Seven Days in June by American novelist Tia Williams was published in 2021. It was a Reese Witherspoon book club pick and a New York Times Bestseller. The novel follows two Black writers, Eva Mercy and Shane Hall, who reunite 15 years after a passionate and destructive week in June that connected them forever.

Please note that the text includes potentially triggering scenarios including assault, suicide, self-harm, and substance use.

Plot Summary

Eva Mercy is a successful erotica novelist who found herself thrust into the Black literati writing scene after winning a contest when her roommate submitted her manuscript Cursed—a vampire-witch love storywithout her knowledge. Now after finishing her 14th book in the Cursed series, Eva has a dedicated, ever-watchful audience who are active on Black book Twitter and Facebook. This gives Eva financial stability and allows her to send her daughter Audre to private school. Eva hopes the book’s upcoming film adaptation will bring her more financial success. She has sold the movie rights, but an A-list director wants to make the characters white for box office reasons. Eva is desperate for the movie to be made, but its Blackness is an essential part of the series.

While participating in a Brooklyn literary panel titled “The State of the Black Author,” Eva has a surprise reunion with the elusive, award-winning author Shane Hall. Shane is best known for his four works of literary fiction set in the same nameless and low-income neighborhood. His most famous work is Eight, which earned him praise for well-drawn characters and plotless stories. Eva is shocked to see Shane; as seniors in high school, the two of them met and felt a strange, extraordinary connection, and they ended up sharing a week of passion and mutual vulnerability.
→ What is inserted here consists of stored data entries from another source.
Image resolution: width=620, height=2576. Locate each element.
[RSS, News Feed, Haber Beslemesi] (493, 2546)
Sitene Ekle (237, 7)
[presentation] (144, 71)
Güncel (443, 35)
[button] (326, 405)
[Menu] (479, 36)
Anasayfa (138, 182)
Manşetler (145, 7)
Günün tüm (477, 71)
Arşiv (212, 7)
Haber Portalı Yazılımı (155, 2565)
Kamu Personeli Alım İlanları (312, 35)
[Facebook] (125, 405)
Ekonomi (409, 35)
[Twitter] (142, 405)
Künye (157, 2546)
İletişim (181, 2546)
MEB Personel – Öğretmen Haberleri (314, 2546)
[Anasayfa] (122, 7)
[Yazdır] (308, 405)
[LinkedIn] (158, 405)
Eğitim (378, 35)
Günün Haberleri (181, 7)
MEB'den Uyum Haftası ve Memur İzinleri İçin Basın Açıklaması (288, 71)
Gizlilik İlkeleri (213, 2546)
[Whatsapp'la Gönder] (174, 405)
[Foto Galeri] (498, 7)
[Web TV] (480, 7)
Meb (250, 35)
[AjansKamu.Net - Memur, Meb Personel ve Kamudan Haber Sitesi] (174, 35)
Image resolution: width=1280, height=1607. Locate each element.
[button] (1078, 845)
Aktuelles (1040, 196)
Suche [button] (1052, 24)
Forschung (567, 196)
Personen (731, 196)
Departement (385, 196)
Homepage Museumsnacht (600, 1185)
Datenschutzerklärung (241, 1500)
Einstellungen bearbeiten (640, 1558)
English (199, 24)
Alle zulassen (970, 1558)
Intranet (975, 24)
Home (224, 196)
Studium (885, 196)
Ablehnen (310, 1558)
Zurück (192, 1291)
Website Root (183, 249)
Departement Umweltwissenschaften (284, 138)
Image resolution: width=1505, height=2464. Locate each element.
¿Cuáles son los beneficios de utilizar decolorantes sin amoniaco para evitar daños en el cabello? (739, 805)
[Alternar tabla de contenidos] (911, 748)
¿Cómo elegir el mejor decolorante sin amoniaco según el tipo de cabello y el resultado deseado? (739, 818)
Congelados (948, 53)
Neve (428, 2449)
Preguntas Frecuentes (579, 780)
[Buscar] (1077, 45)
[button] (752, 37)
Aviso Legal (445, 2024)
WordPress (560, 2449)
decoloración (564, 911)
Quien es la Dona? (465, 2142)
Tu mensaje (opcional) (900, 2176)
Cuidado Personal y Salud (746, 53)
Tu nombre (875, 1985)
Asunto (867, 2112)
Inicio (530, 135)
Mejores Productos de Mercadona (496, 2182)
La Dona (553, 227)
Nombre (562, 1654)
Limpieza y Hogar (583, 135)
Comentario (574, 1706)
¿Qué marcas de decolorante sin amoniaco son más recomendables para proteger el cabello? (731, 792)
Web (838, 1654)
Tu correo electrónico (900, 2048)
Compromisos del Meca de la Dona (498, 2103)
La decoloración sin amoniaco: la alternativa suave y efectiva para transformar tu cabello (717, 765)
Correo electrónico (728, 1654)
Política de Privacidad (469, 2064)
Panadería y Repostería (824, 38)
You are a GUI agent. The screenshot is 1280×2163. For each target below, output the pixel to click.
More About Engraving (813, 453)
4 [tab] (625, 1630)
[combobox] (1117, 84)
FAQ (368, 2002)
During these seven days in June, they revealed their pain and coping mechanisms to each other: For Shane, it was drugs and alcohol; for Eva, it was self-harm. After Eva almost overdosed, their week ended. Eva left for hospital treatment, and Shane disappeared.

Fifteen years later, Shane is almost two years sober, and Eva has found a pain management plan for her debilitating migraines. The pair reunite and must face their shared past and current mutual attraction. They admit their stories were written about and for the other. Eva tries to leave the past behind, but she is eventually forced to ask Shane for a favor: Eva’s daughter, Audre, is on the verge of being expelled from school, and the headmaster tells Eva that she can save Audre’s place if she finds a new English teacher. Shane agrees to teach there. After he and Eva reconnect over this favor, their old intimacy strikes up again—and they can’t resist the magnetic pull of one another, even though both of them remain conflicted.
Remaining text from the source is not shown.